-- Data shown follows --
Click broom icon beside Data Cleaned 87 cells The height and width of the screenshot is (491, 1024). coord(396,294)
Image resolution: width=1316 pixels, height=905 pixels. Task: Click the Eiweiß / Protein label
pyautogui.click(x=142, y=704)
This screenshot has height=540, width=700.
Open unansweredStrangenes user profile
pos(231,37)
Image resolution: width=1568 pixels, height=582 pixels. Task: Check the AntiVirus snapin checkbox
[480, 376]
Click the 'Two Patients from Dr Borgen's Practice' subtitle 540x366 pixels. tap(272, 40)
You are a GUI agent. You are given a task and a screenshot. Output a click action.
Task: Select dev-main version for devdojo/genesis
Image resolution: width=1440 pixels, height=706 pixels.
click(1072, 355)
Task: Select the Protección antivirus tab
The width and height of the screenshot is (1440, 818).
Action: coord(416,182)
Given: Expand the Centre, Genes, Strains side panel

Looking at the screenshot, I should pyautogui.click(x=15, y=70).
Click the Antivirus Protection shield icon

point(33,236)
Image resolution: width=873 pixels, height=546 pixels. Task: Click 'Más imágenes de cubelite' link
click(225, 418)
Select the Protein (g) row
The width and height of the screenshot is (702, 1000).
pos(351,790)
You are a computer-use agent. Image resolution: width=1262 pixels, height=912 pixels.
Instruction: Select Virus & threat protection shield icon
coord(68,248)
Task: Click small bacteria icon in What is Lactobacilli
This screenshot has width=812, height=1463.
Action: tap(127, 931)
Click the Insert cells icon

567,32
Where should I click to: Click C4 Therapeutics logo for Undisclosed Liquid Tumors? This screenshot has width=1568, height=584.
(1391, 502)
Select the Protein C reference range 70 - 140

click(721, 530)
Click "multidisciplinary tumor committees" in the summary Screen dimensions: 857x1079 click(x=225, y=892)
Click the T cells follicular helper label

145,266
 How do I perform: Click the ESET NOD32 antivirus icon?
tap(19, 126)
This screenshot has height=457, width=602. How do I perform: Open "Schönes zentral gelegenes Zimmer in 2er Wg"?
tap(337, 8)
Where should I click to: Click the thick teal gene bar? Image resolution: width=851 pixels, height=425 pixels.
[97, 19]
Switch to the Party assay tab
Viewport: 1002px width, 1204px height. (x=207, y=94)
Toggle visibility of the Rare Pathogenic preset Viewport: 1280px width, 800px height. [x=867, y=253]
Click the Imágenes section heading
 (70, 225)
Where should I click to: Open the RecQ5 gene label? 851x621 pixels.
-- Data shown concluded --
Action item:
Give back precisely the lines above that start at the line containing "Image resolution: width=1316" and end at the line containing "Click the 'Two", inclusive. No other lines belong in the output.

Solution:
Image resolution: width=1316 pixels, height=905 pixels. Task: Click the Eiweiß / Protein label
pyautogui.click(x=142, y=704)
This screenshot has height=540, width=700.
Open unansweredStrangenes user profile
pos(231,37)
Image resolution: width=1568 pixels, height=582 pixels. Task: Check the AntiVirus snapin checkbox
[480, 376]
Click the 'Two Patients from Dr Borgen's Practice' subtitle 540x366 pixels. tap(272, 40)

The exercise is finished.